Murphy is a member of the Muscogee (Creek) Tribe and the crime occurred within the historic treaty boundaries of the Creek Nation. The 10th Circuit found that Congress never finally dissolved the Creek reservation it created by treaty in 1866, meaning the tribe or the federal government would have jurisdiction over the alleged crime, but not the state.
The implications concerning potentially hundreds of criminal cases involving tribal members or land is concerning enough, but some have argued a broad ruling in Murphy’s favor could have implications throughout eastern Oklahoma and well beyond criminal court.
In its appeal, the state argued that if the ruling stands, “Oklahoma stands on the brink of the most radical jurisdictional shift since statehood.”
The Creek Nation downplays the potential implications but recognizes it as critical in future state-tribe relations. The tribe didn’t initiate the case, but, with its sovereignty rights on the line, was forced to take part.
There are as many opinions about the potential implications of the case as there are experts on Indian sovereignty. The nature and scope of those implications depend on what the Supreme Court does, and at this point, it’s not doing anything for a year.

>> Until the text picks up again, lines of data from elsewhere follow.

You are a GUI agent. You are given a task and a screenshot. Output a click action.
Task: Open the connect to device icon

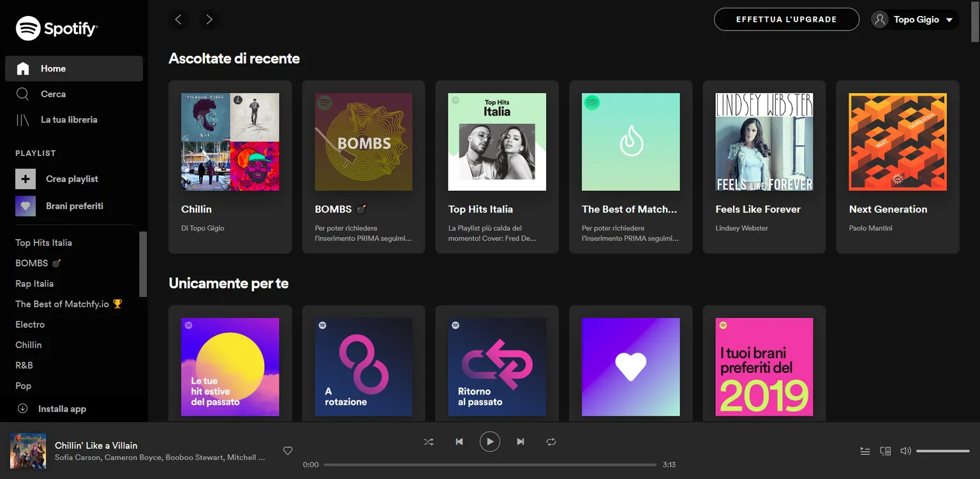[885, 451]
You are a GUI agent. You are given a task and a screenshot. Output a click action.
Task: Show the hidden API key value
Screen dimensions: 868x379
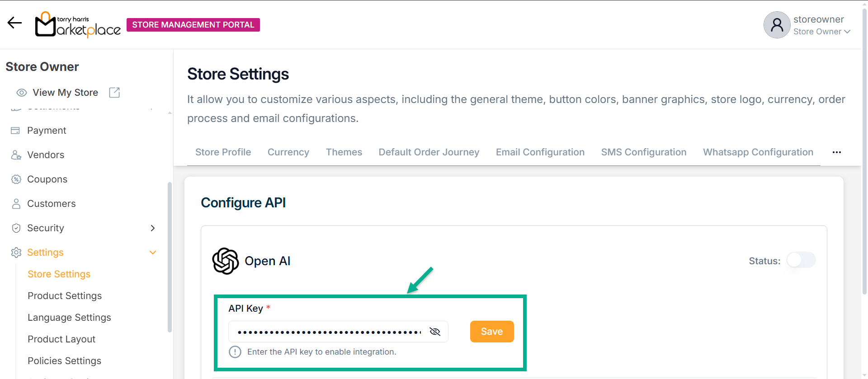point(435,332)
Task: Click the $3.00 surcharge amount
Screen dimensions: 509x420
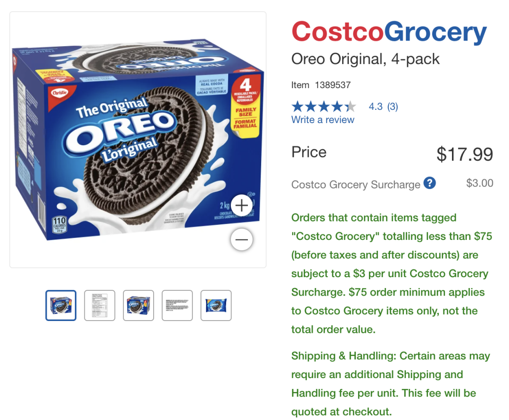Action: (480, 183)
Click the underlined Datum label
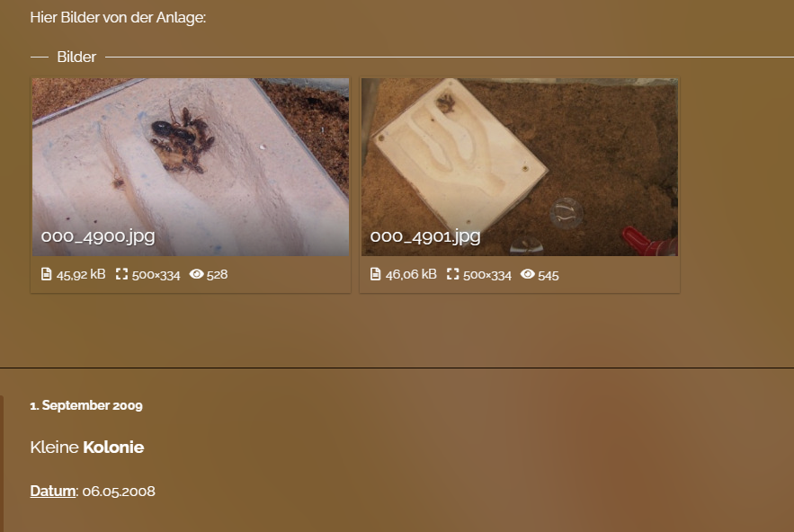Screen dimensions: 794x532 click(53, 491)
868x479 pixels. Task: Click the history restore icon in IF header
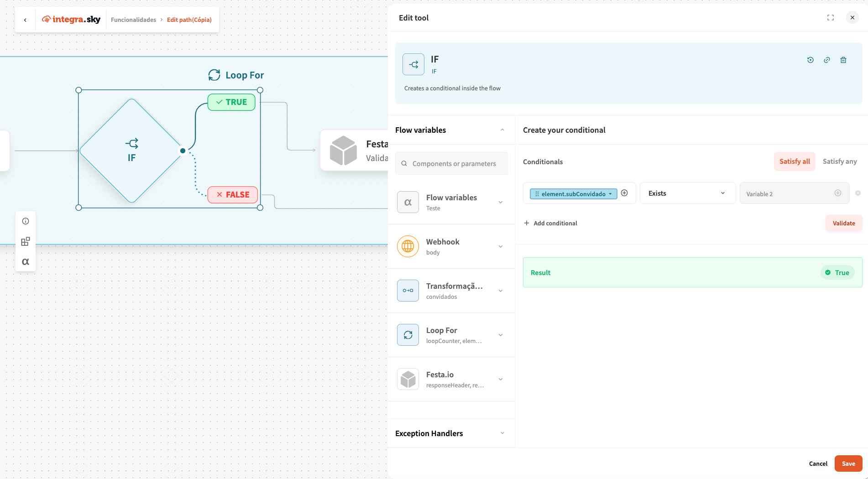click(810, 60)
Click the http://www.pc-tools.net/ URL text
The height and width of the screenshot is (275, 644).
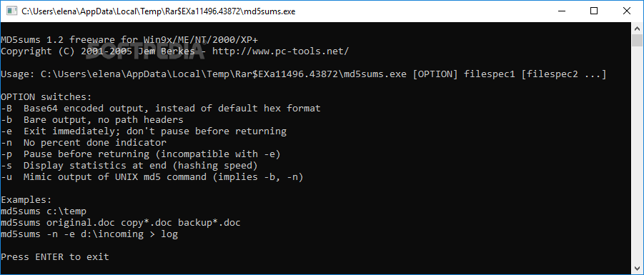pos(280,51)
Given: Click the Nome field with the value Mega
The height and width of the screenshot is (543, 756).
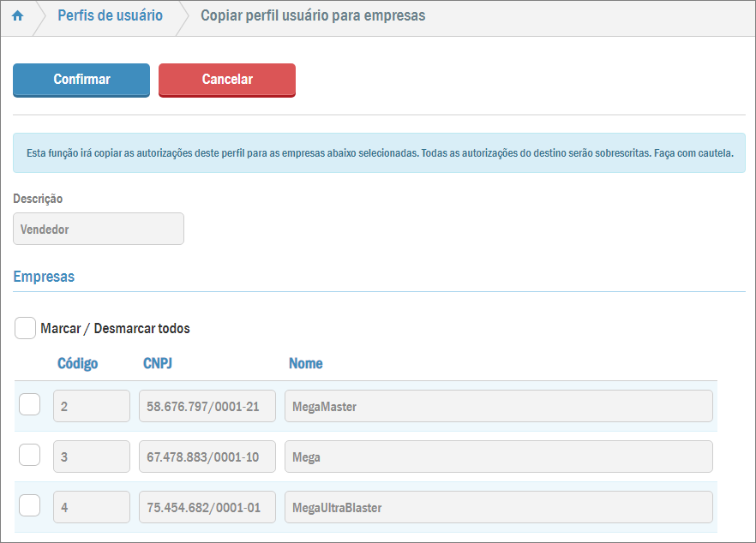Looking at the screenshot, I should pyautogui.click(x=498, y=456).
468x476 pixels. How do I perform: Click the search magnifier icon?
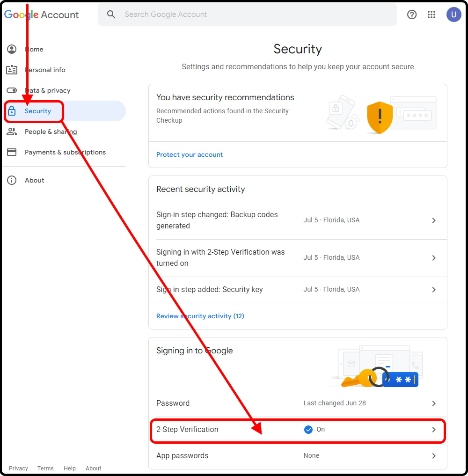pyautogui.click(x=111, y=15)
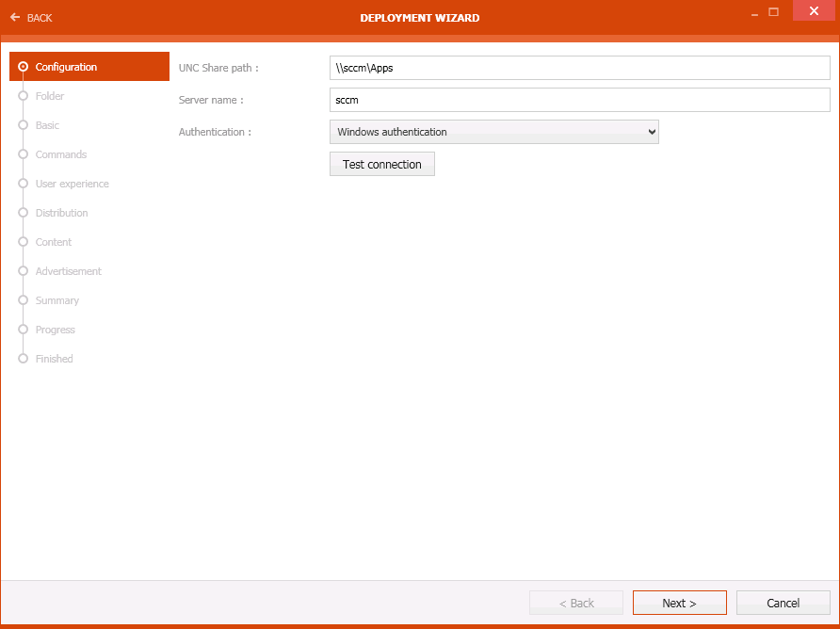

The high court’s failure to decide gives state, federal and tribal officials extra time to think through the case and prepare for a variety of possibilities. We urge them all to use the time wisely and in a way that balances the interests of the tribes and the citizens of Oklahoma.
Stillwater News Press. June 30, 2019.
— Addressing teacher shortage
We need some new approaches to address our state’s shortage of qualified teachers. According to a Tulsa World report, for the 2017-2018 school year, Oklahoma public schools added around 1,000 teachers through emergency license. That seems like a lot.
Firstly, many emergency-certified teachers may be perfectly capable of sculpting young minds. They may know the material, they may know children and they may be perfectly fine educators. The problem is, there is no way this is sustainable.
Those numbers could improve, the Legislature has raised teacher pay and classroom funding in the last two years. Only time will tell if it’s enough to counterbalance the teachers who leave the profession or the young people who decide to try another state.
What about incentives? A big part of Democratic presidential platforms, for more than a handful of candidates has been free college, for everyone, or for a smaller handful, student loan forgiveness. Many argue that isn’t very fair to those who came out of school debt free, and that may be the case, but what if we could tweak it a bit?
It’s hard to imagine it’s very easy to enter the workforce saddled with student loans for a job that doesn’t have a great starting salary. What if we turned our attention just to teachers, just to see if it works? What if we could put students who work to get into the teaching field, specifically, on a loan program that only requires payment if the student didn’t stay on as a public school teacher for a certain amount of time, depreciating with each year they remain a public school teacher? It’s not impossible, and it’s a lot more pragmatic than free college for everyone.